I’m sure you’ve seen some of the ubiquitous YouTube or Instagram yoga videos where a beautiful woman or an Indian Swami tells you exactly how their perfect yoga poses are going to solve all your problems.

Recently, my father told me he clicked on a link to a 30 minute video explaining that one magical yoga pose would make all his low back pain disappear – instantly and forever. In addition to low back pain, my dad has had a few knee operations and lives with a persistent case of post-glory days football arthritis. He explained the video to me. Apparently, they spent 30 minutes describing how this one pose was the key he’d been looking for his whole life, before they finally revealed the magical secret.

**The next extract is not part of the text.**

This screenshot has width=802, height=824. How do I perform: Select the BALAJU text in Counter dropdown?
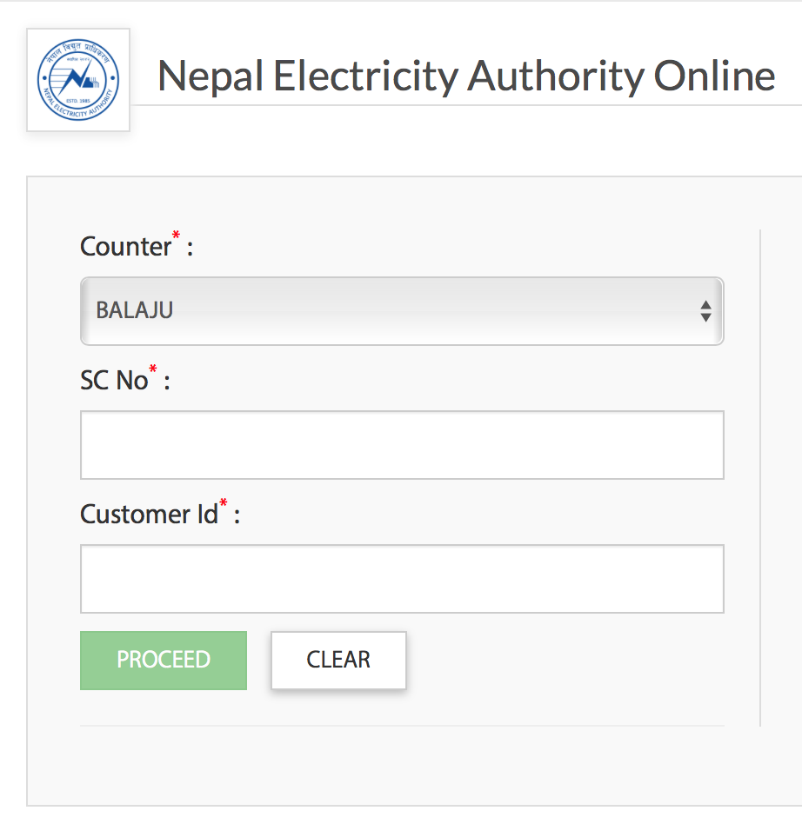point(135,310)
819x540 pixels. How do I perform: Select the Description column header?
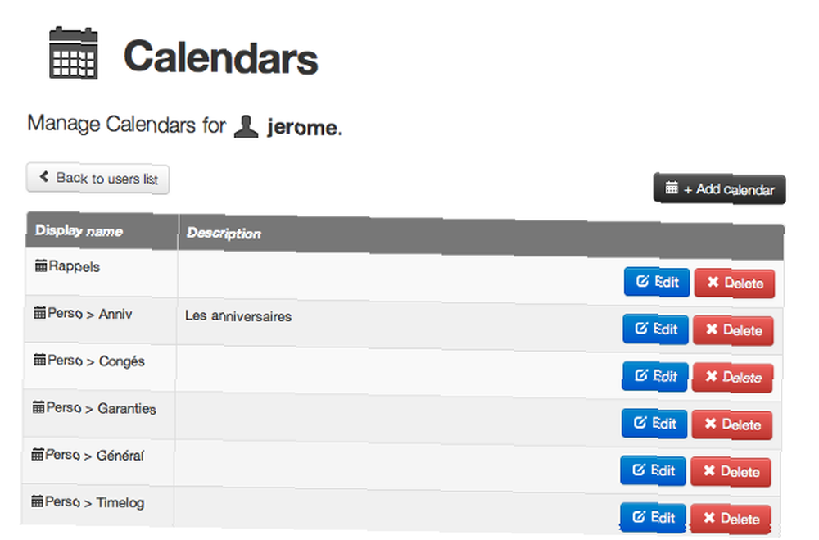(224, 234)
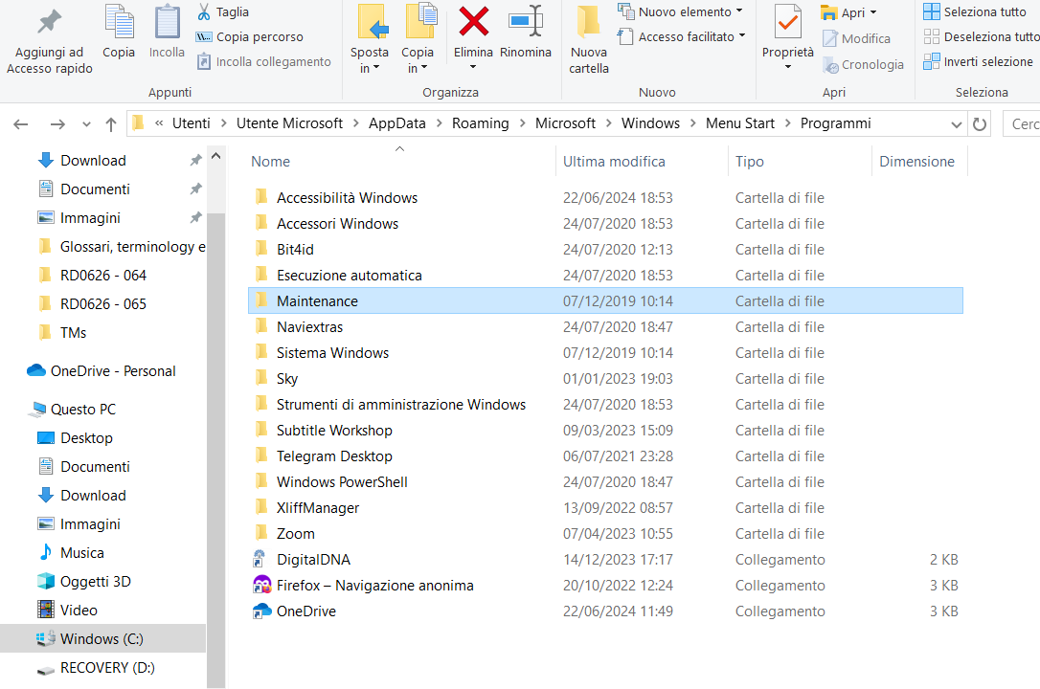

Then he described the pose to me.

It was pigeon. 

Yeah, I didn’t see that coming either.

He asked my opinion.

I took a long breath. How do you briefly explain that yoga is not a prescription, you can’t take poses instead of pills, and really, you kinda have to spend a little time doing it regularly over time before you start to see real, lasting effects?

So, I told him that in addition to being contraindicated for knee pain, it could actually exacerbate his back pain and he’d be better off deleting that video forever and sticking with his PT exercises.

This morning, as I was thinking about writing this blog and how I’ve recently fielded many requests for yoga to help improve immunity I realized that yes, sure, I can suggest 3 poses for greater immunity, no problem. 

Here they are:

Cobra – Purportedly has a beneficial effect on the thymus, and great for breathing and depression.

Warrior 1 – May be very good for respiration and builds feelings of strength and courage.

Legs Up the Wall – Beneficial for the parasympathetic nervous system

And now that we have that out of the way, can we talk about how yoga can really help build immunity?

If you are practicing yoga asanas regularly, as well as utilizing the yamas and niyamas as a decision making framework, and practicing pranayama and meditation, you are already doing a great job of boosting your immune system.

Yay!

Right now is a really good time to do MORE of all of it.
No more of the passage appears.